Ma c'è anche un luogo che ci ricorda in modo brusco dove ci troviamo. E' una stanza con le mura imbottite dove, viene chiarito, "vengono mandati in extrema ratio alcuni pazienti nei momenti di estrema aggressività. Sono strumenti contenitivi a cui si arriva sempre dopo un lungo ragionamento e avere compiuto un percorso di tentativi".
Sono definiti "di de-escalation per quando, per esempio, il paziente ha bisogno di stare da solo o sente le voci e rappresentano una modalità di sfogo intelligente perchè se vuole dare un pugno al muro lo dà senza farsi del male". Anche altri strumenti di contenzione, come legare le persone, vengono riservati solo a casi estremi e dopo avere esplorato tutte le altre vie terapeutiche e relazionali. Il prima e il dopo la Rems costituiscono uno dei momenti critici e di maggiore riflessione per chi la gestisce.
La direttrice Cicolini osserva che "qui arriva chi solo chi ha già fallito con l'assegnazione alla sanità del territorio o chi è considerato talmente grave da 'meritare' la Rems sulla base delle perizie. Mi chiedo: sono tanti i casi di persone cosi' gravi?". Per facilitare il reinserimento nella società, si agevolano anche gli incontri coi familiari spesso vittime del reato e si cerca di promuovere "una ricostruzione dei rapporti".
La Rems di Castiglione viene tradizionalmente accostata alle madri figlicide perché è stata la prima e per diverso tempo l'unica a ospitare le donne. "Sono forse le più 'facili' da reinserire, la loro 'pericolosità sociale' di solito rientra dopo la commissione del reato" spiega la direttrice. Negli ultimi dieci anni, afferma Elena Marrucci, coordinatrice del reparto 'Acquarius', sono state altrettante le persone scappate e mai più ritrovate. Il filo spinato e le oltre duecento telecamere di sorveglianza non bastano sempre e qualcuno ha approfittato del cantiere in corso da anni per provare la fuga.

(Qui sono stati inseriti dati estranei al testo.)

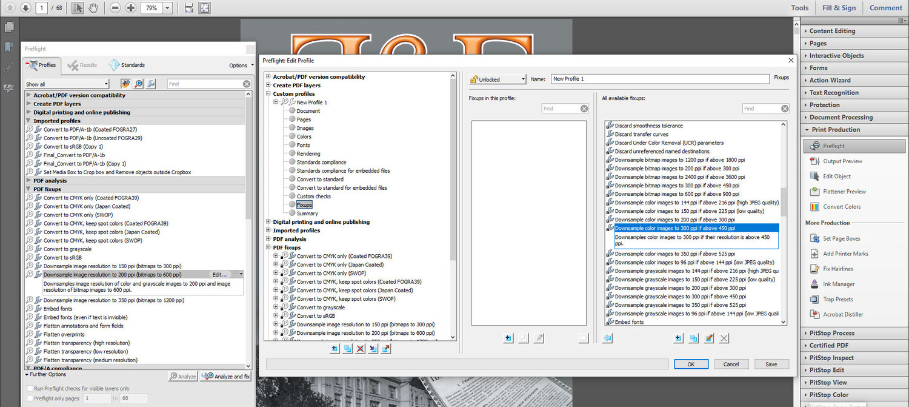Expand the Imported profiles tree node
This screenshot has height=407, width=909.
pyautogui.click(x=268, y=230)
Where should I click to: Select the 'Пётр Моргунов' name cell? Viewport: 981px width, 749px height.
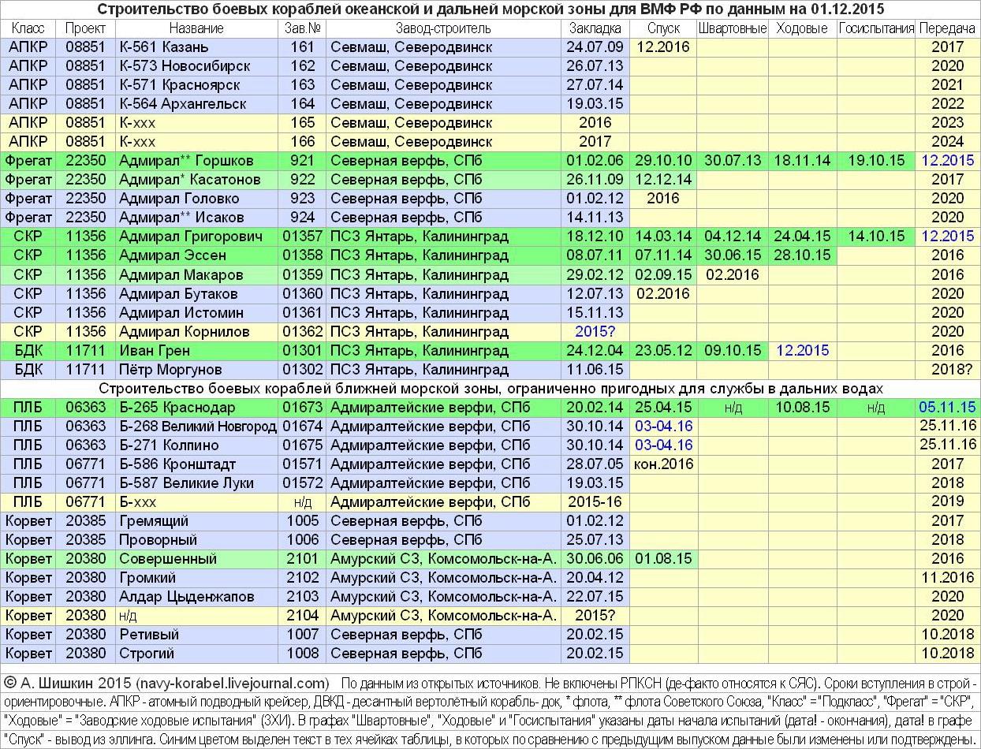170,370
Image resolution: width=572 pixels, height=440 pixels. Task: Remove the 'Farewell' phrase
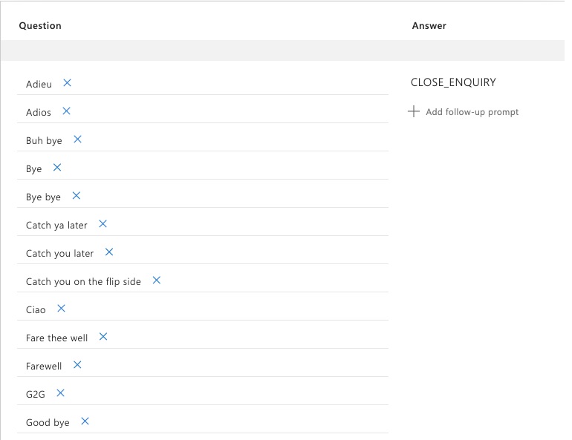coord(77,365)
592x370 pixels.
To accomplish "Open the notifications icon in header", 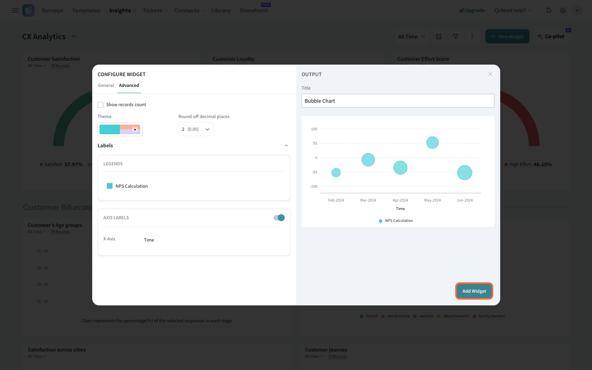I will [549, 10].
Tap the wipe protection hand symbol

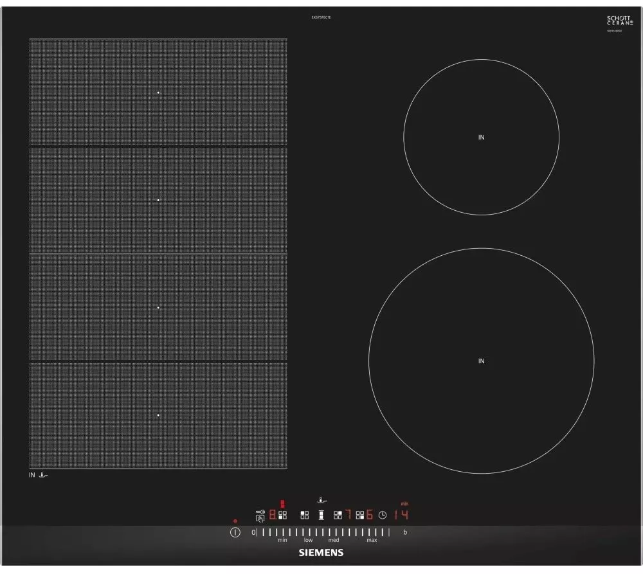[x=260, y=519]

Lo sguardo di tutti è proprio verso i nuovi sei edifici che ospiteranno ciascuno venti persone, mentre quelli vecchi, testimoni, prima delle Rems, anche di passaggi bui nella storia della cura della malattia mentale, verranno demoliti. Resterà per non dimenticarli anche l'enorme archivio che contiene le storie dei soldati internati dopo essere rientrati dalle guerre.